With more resources, you need tighter control of keeping everyone engaged with pieces and parts coming together in harmony to feed the development pipeline. Agile is currently the best way to manage game development and be able to make a game that can be seen in stages by all stakeholders so the project can be cut or iterated.

It costs a lot to make a game and you need to use solid business practices to manage it. Tools have shifted so they’re not done in-house. Let the specialists make Photoshop, Excel, 3ds Max, Visio, Maya and Unity.

Q

Do you have any goals or things that you look for when hiring designers these days?

Hiring designers isn’t much different from any stage of my career. I want to see a twinkle in the candidate’s eye that they’re in this business because they want to be.

There’s a joy and passion to create games and entertainment. I want to know if the person has creative ability and how universal it is. They need to be able to dissect a game and tell me why it’s fun or successful.

What makes it tick?

I like seeing the person has a range of interest. A company may want to shift genre, so I want the designers to be able to shift as well because they love design as a whole and not just first person shooter design or fight game design.

Knowledge of tools is important, as ideas must be expressed to all members of the team. The ability to implement a variety of tasks is useful to everyone.

Something else I look for is communication ability. Teams are bigger with a wide range of specialties involved, so the best designers can express their ideas to anyone on the team. They also know how to work on a team and be respectful of others while making sure their ideas get in.

More experienced designers need to convey that they know what design pillars are and that they’ll make sure they’re not negotiated away when the schedule gets dicey. A designer must keep the vision of the game throughout development and make sure this vision is still in the game when it’s launched.

A photo from Lonnie McDonald’s record-breaking high score in Joust.

Q

Joust was a huge game when it was released in 1982 and remains a cultural favorite. When fans like Lonnie McDonald continue to set records it must validate some of the decisions you made when creating the game. I know you’ve had other successes during your career and was wondering if you can shed some light on the process of designing such popular icons?

It does validate and I’m still surprised that the old arcade classics still get notoriety. I think it had a lot to do with the purity of the design. Either players connected with the idea or not, there wasn’t enough memory to hide behind a lot of varied levels and sizzling effects. The basic core mechanic had to be addictive.

The lesson learned is what’s popular today in design…get the core loop right. The basic gameplay has to be so entertaining and addictive that a player will have a compulsion to repeat the pattern over and over.

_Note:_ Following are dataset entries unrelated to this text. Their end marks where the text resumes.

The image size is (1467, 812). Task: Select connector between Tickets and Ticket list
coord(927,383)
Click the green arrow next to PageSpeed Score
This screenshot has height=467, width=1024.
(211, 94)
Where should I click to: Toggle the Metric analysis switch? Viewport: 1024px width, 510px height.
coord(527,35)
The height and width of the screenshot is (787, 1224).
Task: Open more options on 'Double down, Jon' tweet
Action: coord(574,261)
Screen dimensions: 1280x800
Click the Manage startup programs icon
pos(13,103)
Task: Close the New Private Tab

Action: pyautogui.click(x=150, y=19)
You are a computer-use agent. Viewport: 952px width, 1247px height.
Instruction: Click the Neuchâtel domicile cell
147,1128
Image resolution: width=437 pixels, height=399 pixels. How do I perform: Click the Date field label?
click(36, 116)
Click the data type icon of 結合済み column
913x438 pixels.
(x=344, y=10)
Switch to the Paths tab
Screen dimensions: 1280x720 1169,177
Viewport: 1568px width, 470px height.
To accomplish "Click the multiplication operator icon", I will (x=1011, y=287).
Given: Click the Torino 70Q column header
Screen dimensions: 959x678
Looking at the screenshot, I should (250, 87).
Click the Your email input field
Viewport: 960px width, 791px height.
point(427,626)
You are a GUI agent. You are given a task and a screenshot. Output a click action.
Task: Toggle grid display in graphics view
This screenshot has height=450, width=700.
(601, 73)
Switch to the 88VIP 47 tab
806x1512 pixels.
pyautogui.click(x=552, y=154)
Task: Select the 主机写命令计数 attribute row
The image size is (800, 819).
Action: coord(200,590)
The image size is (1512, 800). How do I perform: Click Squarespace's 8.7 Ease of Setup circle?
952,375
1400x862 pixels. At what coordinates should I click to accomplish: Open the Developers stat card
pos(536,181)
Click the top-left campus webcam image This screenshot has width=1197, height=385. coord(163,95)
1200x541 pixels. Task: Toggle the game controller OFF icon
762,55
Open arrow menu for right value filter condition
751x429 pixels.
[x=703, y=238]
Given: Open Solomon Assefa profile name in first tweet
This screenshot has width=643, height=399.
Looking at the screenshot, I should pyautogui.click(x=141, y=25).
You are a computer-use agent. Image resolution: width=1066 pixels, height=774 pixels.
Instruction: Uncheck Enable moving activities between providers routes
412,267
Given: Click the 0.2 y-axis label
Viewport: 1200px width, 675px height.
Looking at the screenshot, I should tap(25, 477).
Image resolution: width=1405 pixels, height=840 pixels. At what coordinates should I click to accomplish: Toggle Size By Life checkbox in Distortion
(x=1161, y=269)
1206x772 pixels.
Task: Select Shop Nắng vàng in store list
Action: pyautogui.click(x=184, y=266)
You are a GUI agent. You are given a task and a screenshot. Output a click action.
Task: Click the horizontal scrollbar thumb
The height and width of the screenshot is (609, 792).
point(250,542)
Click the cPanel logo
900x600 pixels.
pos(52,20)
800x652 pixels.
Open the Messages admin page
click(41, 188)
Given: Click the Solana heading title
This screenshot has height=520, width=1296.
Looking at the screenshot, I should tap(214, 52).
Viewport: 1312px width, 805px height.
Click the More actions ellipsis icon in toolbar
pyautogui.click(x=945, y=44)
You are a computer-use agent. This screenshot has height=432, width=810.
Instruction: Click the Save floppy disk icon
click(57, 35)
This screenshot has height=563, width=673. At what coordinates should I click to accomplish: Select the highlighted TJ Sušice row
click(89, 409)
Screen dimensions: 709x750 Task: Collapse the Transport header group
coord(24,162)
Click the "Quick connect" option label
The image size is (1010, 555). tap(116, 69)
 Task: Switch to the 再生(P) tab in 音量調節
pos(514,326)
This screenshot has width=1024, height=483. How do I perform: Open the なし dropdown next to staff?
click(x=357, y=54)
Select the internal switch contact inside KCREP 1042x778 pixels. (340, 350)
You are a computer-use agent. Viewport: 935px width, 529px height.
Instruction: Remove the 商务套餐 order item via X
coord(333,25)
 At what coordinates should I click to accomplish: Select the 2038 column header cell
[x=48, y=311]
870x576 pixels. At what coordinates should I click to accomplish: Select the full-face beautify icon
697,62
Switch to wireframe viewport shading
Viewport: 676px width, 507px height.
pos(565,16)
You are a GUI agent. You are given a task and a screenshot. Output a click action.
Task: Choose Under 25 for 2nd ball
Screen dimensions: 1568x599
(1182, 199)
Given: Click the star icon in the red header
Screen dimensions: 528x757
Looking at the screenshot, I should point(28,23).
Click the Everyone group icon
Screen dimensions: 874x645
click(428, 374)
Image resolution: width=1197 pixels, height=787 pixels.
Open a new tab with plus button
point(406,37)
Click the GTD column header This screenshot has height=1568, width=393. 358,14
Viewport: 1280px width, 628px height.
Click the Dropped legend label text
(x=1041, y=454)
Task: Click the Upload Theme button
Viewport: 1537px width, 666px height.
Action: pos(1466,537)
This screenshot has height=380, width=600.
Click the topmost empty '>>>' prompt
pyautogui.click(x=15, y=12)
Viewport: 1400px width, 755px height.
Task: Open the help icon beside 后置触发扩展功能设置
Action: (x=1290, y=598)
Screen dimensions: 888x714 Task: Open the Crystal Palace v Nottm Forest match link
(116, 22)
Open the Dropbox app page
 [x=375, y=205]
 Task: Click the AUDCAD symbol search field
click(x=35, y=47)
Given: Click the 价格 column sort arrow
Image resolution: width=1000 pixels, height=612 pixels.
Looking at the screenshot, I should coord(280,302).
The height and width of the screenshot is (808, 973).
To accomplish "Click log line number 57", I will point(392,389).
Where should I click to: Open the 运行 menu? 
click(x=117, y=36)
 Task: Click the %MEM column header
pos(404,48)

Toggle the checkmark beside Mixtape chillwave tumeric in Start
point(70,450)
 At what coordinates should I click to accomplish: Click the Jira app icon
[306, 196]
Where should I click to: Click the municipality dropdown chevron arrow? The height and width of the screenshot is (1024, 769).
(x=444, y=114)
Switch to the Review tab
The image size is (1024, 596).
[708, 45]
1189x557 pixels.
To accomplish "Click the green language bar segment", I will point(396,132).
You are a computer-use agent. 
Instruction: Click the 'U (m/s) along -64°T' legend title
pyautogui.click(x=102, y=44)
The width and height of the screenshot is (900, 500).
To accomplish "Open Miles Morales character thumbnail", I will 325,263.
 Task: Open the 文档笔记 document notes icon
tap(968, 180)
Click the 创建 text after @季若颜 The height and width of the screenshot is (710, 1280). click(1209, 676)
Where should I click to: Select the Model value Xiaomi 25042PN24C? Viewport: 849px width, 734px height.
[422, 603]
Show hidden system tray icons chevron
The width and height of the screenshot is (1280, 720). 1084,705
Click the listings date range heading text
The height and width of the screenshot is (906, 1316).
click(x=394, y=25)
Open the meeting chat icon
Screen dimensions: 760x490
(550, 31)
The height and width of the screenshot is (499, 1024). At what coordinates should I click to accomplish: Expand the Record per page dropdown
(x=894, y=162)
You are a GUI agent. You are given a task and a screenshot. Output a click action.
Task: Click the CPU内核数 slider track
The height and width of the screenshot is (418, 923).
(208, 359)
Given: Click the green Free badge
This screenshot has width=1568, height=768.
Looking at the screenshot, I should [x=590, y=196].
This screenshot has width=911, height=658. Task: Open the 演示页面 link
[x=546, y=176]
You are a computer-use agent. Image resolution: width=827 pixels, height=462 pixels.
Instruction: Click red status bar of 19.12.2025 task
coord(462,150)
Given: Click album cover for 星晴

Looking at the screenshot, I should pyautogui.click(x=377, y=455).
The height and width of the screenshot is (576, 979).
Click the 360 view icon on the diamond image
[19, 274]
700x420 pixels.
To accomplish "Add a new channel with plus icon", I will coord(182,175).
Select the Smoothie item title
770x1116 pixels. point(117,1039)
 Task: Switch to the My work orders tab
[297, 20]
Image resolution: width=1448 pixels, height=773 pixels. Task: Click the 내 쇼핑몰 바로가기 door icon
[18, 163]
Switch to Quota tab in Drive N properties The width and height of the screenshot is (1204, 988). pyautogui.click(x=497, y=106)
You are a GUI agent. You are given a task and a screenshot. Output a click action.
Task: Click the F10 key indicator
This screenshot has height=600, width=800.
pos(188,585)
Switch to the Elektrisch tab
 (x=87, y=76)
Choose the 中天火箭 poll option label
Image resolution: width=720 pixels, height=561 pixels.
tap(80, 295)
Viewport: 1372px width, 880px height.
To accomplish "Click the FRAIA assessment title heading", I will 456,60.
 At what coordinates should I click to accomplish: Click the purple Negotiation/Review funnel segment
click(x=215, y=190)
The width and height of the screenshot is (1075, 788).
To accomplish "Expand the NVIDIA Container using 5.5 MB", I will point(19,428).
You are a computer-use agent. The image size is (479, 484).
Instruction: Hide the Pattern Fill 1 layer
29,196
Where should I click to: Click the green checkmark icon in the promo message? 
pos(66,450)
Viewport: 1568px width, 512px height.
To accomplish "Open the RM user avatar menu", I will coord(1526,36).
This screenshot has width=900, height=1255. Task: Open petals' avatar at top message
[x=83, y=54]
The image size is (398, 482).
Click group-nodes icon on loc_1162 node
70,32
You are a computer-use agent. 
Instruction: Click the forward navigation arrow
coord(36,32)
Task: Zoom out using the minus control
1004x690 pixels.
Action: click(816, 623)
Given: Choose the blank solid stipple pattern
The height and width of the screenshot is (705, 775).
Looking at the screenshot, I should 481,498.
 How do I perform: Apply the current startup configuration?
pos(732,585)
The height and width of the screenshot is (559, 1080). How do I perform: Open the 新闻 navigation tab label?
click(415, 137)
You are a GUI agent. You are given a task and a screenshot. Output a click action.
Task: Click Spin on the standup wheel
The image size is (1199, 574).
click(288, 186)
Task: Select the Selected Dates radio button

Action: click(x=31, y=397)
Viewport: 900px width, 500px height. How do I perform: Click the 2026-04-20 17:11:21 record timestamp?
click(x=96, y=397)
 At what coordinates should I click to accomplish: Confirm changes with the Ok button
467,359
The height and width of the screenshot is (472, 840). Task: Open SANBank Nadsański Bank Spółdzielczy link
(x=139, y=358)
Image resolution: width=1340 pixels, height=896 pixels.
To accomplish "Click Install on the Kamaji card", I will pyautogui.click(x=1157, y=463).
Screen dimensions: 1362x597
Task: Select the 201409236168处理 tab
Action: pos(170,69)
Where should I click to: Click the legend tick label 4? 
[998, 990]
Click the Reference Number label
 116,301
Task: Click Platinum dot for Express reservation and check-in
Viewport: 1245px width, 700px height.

And, if the controls aren’t right, there’s nothing you can do to save the game. True then and true now.

A word about Lonnie and other record holders. At no time did anyone in the arcade business expect players could get so good that we would be seeing scores of a million plus.

Joust only planned for 9,999,999 and Lonnie easily wraps that. We didn’t put enough zeros on the scores and champion players wrap the score digits.

With many games, weird things happen as it wasn’t accounted for. I love these players who got so good. That dedication to learning to be that good is incredibly flattering. It’s also a great reminder to never underestimate the skills a human can achieve.

Q

Most of your recent experience appears to be in mobile games; did you have any difficulty transitioning from arcade/coin-op to the mobile platform and free-to-play or was it more of an evolutionary step?

For me it was an evolutionary step to go from arcade to casual games/mobile. You had to get the basics right and at the start of mobile the struggle was to deal with so few colors and poor hardware. Arcade guys started there. Console guys had a tougher time as many never had to learn to do without.

Free to Play (F2P) is a tough transition for everyone. Easier for an arcade past because we had to learn to get 25 cents out of a player’s pocket every 2:30. For a quarter, a player could decide whether or not to ever play your game again.

A console background is a tougher transition because many are used to just designing to be good enough to get the $60 sale and then they don’t have to worry much anymore after the purchase was made. I know that I spent a lot of money $35 and $60 at a time where I felt screwed because the game got boring or didn’t have enough content.

MMO designers have an easier transition as they learned about the need to constantly service the customer and build a community. Where console wasn’t fair to the player, F2P turned the scale the other way.

It isn’t fair to the developers and publishers. For 0 cents, a person can play your game for free forever and 98% of players do that for the entire time they play their favorite game. The industry had it coming and designers need to adapt.

You need to make a game fun and engaging for the player first and foremost. If you want the player to stay, you need to listen to what they want, service them and provide a steady stream of content that downloads smoothly.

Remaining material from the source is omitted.